Certainly! Let's solve the given equation step-by-step:
[tex]\[
(2^{2n+1})(3^{2n+2}) + 2^n (3^{n+2}) - 2 = 0
\][/tex]
### Step 1: Simplify the terms
First, let's simplify the given terms for clarity.
1. First Term:
[tex]\[
(2^{2n+1})(3^{2n+2})
\][/tex]
This can be written as:
[tex]\[
2^{2n+1} \cdot 3^{2n+2}
\][/tex]
2. Second Term:
[tex]\[
2^n (3^{n+2})
\][/tex]
This can be written as:
[tex]\[
2^n \cdot 3^{n+2}
\][/tex]
### Step 2: Factor out common terms (if any)
Notice that there is a common factor of [tex]\(2^n \cdot 3^{n+2}\)[/tex] in both exponential terms.
So let's factor out [tex]\(2^n \cdot 3^{n+2}\)[/tex]:
[tex]\[
2^n \cdot 3^{n+2} \left( 2^{2n+1-n} \cdot 3^{2n+2-(n+2)} \right) + 2^n \cdot 3^{n+2} - 2 = 0
\][/tex]
This simplifies to:
[tex]\[
2^n \cdot 3^{n+2} \left( 2^{n+1} \cdot 3^n + 1 \right) - 2 = 0
\][/tex]
### Step 3: Isolate the term involving [tex]\(n\)[/tex] if possible
Now, observe the equation:
[tex]\[
2^n \cdot 3^{n+2} \left( 2^{n+1} \cdot 3^n + 1 \right) - 2 = 0
\][/tex]
We can rewrite this equation by setting [tex]\( k = 2^n \cdot 3^{n+2} \)[/tex]:
[tex]\[
k \left( 2^{n+1} \cdot 3^n + 1 \right) - 2 = 0
\][/tex]
### Step 4: Solve for [tex]\(n\)[/tex]
To solve for [tex]\(n\)[/tex], we consider possible values for the simplified form of the equation. Through analysis, we find the solutions:
1. First Solution: [tex]\( n = -1 \)[/tex]
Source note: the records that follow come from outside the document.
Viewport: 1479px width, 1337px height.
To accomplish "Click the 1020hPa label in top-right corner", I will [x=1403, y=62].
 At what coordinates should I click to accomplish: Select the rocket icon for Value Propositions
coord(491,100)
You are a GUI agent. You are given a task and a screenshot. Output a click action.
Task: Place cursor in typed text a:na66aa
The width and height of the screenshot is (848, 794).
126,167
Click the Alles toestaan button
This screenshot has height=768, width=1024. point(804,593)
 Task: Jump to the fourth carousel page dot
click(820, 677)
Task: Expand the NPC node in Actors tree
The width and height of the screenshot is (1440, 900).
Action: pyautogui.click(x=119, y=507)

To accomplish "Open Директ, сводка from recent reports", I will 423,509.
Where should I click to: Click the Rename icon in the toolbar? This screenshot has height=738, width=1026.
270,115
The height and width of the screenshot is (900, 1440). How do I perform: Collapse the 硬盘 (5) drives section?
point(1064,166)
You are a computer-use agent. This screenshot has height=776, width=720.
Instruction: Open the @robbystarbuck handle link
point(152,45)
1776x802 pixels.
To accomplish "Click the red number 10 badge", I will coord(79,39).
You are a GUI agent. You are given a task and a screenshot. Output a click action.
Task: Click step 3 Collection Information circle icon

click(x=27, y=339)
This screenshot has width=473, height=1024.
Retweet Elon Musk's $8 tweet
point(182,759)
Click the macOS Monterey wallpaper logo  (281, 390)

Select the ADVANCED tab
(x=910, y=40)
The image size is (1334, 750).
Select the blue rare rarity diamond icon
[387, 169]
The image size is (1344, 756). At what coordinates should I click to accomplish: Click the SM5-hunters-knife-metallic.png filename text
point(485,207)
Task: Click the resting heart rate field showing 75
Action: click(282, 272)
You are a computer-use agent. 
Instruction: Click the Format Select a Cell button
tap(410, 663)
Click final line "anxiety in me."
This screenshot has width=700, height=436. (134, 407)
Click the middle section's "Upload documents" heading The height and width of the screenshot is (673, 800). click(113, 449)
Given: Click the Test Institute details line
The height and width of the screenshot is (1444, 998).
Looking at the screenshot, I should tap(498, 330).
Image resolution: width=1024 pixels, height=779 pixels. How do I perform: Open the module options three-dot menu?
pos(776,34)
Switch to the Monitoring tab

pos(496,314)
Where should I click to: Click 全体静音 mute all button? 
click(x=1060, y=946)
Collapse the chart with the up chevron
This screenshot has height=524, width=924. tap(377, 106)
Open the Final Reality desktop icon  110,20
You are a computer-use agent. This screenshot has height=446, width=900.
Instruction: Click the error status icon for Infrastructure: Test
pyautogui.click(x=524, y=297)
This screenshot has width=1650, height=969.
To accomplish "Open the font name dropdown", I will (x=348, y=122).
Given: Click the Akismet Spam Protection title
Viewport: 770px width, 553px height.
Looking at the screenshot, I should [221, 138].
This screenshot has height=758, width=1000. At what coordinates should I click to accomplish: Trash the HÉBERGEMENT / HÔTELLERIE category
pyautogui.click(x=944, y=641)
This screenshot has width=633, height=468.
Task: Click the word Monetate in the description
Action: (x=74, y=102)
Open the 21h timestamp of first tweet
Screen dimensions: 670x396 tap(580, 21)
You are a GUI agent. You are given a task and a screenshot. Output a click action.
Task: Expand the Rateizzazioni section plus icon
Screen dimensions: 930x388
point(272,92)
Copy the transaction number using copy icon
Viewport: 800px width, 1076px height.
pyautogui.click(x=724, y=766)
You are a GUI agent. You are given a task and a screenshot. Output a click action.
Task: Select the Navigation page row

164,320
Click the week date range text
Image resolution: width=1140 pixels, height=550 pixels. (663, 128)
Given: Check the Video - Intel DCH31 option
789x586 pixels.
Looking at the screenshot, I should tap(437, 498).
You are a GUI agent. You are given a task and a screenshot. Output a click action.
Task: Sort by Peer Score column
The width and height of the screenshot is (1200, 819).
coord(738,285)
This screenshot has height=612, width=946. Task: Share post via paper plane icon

This value directly satisfies the given equation when substituted back into the original terms.
2. Second Solution: [tex]\( n = \frac{\log(2/3) + i\pi}{\log(6)} \)[/tex]
This comes from analyzing the exponential and logarithmic properties of the given equation.
### Conclusion:
Therefore, the solutions to the equation [tex]\((2^{2n+1})(3^{2n+2}) + 2^n (3^{n+2}) - 2 = 0\)[/tex] are:
[tex]\[
n = -1
\][/tex]
and
[tex]\[
n = \frac{\log(2/3) + i\pi}{\log(6)}
\][/tex]
These are the two values of [tex]\(n\)[/tex] that satisfy the given equation.